What you are asked to do —
Output exactly, with nothing added, the entries from the first line through the line with "[Rutube] (484, 2392)".

Data —
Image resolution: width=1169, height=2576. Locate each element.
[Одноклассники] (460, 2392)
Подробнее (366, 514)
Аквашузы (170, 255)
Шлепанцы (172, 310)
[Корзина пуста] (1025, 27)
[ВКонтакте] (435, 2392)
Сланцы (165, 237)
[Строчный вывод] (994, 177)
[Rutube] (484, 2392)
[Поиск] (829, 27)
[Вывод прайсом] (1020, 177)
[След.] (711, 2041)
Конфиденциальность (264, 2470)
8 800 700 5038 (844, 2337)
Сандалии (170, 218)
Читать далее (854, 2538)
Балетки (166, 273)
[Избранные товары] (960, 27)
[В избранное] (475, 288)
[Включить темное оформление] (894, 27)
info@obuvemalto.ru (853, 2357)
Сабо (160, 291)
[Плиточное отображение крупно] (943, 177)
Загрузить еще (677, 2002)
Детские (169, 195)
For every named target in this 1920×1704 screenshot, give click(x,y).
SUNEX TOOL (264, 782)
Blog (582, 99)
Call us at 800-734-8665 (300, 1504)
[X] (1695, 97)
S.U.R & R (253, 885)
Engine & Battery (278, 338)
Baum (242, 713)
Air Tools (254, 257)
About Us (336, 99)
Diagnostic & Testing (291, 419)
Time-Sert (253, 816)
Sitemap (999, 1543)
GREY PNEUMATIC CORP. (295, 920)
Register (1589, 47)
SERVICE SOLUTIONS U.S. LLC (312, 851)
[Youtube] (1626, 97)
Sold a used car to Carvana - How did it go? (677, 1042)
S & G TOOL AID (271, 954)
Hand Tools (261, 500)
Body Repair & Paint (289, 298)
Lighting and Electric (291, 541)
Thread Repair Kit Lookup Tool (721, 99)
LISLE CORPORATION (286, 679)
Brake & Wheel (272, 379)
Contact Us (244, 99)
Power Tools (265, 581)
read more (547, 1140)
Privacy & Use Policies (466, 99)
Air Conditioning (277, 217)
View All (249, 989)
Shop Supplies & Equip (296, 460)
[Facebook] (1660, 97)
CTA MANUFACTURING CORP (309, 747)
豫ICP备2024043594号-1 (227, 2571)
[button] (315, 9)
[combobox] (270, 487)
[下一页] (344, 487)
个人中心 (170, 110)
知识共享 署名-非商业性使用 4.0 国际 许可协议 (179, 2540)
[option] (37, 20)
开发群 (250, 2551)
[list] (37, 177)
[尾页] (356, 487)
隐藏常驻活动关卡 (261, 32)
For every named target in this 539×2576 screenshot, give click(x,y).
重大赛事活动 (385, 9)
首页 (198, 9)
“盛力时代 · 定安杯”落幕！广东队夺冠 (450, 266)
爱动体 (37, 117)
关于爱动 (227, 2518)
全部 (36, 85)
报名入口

Your solution —
Image resolution: width=1169, height=2576. Locate each element.
[Одноклассники] (460, 2392)
Подробнее (366, 514)
Аквашузы (170, 255)
Шлепанцы (172, 310)
[Корзина пуста] (1025, 27)
[ВКонтакте] (435, 2392)
Сланцы (165, 237)
[Строчный вывод] (994, 177)
[Rutube] (484, 2392)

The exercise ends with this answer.